● **WORK REQUIRED**: Transcribe the following material line for line, without changing anything.

● ● ●

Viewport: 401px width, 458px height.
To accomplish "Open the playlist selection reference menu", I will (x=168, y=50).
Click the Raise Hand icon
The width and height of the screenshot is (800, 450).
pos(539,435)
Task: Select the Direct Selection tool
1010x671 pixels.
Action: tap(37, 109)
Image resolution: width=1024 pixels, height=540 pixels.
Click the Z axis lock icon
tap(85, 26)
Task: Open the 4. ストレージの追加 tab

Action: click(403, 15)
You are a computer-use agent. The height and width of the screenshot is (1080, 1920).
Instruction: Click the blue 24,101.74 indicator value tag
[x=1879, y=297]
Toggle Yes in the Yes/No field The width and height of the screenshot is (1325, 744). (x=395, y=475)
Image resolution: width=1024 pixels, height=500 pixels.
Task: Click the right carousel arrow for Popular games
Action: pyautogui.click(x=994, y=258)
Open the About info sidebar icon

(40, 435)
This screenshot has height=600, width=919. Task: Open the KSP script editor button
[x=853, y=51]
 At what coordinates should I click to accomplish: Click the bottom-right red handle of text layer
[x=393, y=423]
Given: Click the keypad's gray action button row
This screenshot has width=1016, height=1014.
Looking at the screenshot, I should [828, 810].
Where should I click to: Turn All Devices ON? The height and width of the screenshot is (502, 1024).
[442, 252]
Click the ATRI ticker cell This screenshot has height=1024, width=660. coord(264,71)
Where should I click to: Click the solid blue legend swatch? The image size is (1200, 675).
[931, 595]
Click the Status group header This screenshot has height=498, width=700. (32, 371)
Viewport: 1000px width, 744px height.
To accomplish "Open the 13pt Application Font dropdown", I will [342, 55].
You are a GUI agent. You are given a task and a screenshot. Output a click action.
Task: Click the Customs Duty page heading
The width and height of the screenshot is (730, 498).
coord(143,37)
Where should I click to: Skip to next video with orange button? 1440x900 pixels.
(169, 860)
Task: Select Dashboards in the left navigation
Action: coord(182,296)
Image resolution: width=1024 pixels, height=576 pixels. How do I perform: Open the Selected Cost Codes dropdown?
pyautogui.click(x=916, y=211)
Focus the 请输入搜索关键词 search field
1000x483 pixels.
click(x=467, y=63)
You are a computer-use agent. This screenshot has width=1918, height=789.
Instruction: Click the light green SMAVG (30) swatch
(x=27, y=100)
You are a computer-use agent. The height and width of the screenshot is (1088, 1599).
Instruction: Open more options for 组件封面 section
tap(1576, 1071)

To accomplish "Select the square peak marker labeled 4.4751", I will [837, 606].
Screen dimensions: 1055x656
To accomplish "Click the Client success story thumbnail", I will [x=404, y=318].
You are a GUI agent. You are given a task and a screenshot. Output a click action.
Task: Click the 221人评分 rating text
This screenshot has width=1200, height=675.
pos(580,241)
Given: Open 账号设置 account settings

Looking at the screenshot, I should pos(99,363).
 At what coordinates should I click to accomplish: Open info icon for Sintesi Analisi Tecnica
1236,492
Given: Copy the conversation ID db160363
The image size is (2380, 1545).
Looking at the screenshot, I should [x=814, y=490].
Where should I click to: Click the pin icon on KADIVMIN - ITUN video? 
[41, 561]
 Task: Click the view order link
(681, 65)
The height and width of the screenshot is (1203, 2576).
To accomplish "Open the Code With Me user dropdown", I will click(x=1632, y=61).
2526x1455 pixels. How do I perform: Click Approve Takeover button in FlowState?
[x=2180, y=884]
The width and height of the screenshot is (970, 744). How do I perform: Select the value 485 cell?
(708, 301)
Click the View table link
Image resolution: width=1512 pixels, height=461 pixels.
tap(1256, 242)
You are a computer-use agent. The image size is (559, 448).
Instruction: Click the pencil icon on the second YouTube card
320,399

● ● ●

● **RESULT**:
Viewport: 401px width, 458px height.
To accomplish "Open the playlist selection reference menu", I will (x=168, y=50).
Click the Raise Hand icon
The width and height of the screenshot is (800, 450).
pos(539,435)
Task: Select the Direct Selection tool
1010x671 pixels.
Action: tap(37, 109)
Image resolution: width=1024 pixels, height=540 pixels.
Click the Z axis lock icon
tap(85, 26)
Task: Open the 4. ストレージの追加 tab

Action: click(403, 15)
You are a computer-use agent. The height and width of the screenshot is (1080, 1920).
Instruction: Click the blue 24,101.74 indicator value tag
[x=1879, y=297]
Toggle Yes in the Yes/No field The width and height of the screenshot is (1325, 744). (x=395, y=475)
Image resolution: width=1024 pixels, height=500 pixels.
Task: Click the right carousel arrow for Popular games
Action: pyautogui.click(x=994, y=258)
Open the About info sidebar icon

(40, 435)
This screenshot has height=600, width=919. Task: Open the KSP script editor button
[x=853, y=51]
 At what coordinates should I click to accomplish: Click the bottom-right red handle of text layer
[x=393, y=423]
Given: Click the keypad's gray action button row
This screenshot has width=1016, height=1014.
Looking at the screenshot, I should [828, 810].
Where should I click to: Turn All Devices ON? The height and width of the screenshot is (502, 1024).
[442, 252]
Click the ATRI ticker cell This screenshot has height=1024, width=660. coord(264,71)
Where should I click to: Click the solid blue legend swatch? The image size is (1200, 675).
[931, 595]
Click the Status group header This screenshot has height=498, width=700. (32, 371)
Viewport: 1000px width, 744px height.
To accomplish "Open the 13pt Application Font dropdown", I will [342, 55].
You are a GUI agent. You are given a task and a screenshot. Output a click action.
Task: Click the Customs Duty page heading
The width and height of the screenshot is (730, 498).
coord(143,37)
Where should I click to: Skip to next video with orange button? 1440x900 pixels.
(169, 860)
Task: Select Dashboards in the left navigation
Action: coord(182,296)
Image resolution: width=1024 pixels, height=576 pixels. How do I perform: Open the Selected Cost Codes dropdown?
pyautogui.click(x=916, y=211)
Focus the 请输入搜索关键词 search field
1000x483 pixels.
click(x=467, y=63)
You are a computer-use agent. This screenshot has width=1918, height=789.
Instruction: Click the light green SMAVG (30) swatch
(x=27, y=100)
You are a computer-use agent. The height and width of the screenshot is (1088, 1599).
Instruction: Open more options for 组件封面 section
tap(1576, 1071)

To accomplish "Select the square peak marker labeled 4.4751", I will [837, 606].
Screen dimensions: 1055x656
To accomplish "Click the Client success story thumbnail", I will [x=404, y=318].
You are a GUI agent. You are given a task and a screenshot. Output a click action.
Task: Click the 221人评分 rating text
This screenshot has width=1200, height=675.
pos(580,241)
Given: Open 账号设置 account settings

Looking at the screenshot, I should pos(99,363).
 At what coordinates should I click to accomplish: Open info icon for Sintesi Analisi Tecnica
1236,492
Given: Copy the conversation ID db160363
The image size is (2380, 1545).
Looking at the screenshot, I should [x=814, y=490].
Where should I click to: Click the pin icon on KADIVMIN - ITUN video? 
[41, 561]
 Task: Click the view order link
(681, 65)
The height and width of the screenshot is (1203, 2576).
To accomplish "Open the Code With Me user dropdown", I will click(x=1632, y=61).
2526x1455 pixels. How do I perform: Click Approve Takeover button in FlowState?
[x=2180, y=884]
The width and height of the screenshot is (970, 744). How do I perform: Select the value 485 cell?
(708, 301)
Click the View table link
Image resolution: width=1512 pixels, height=461 pixels.
tap(1256, 242)
You are a computer-use agent. The image size is (559, 448).
Instruction: Click the pencil icon on the second YouTube card
320,399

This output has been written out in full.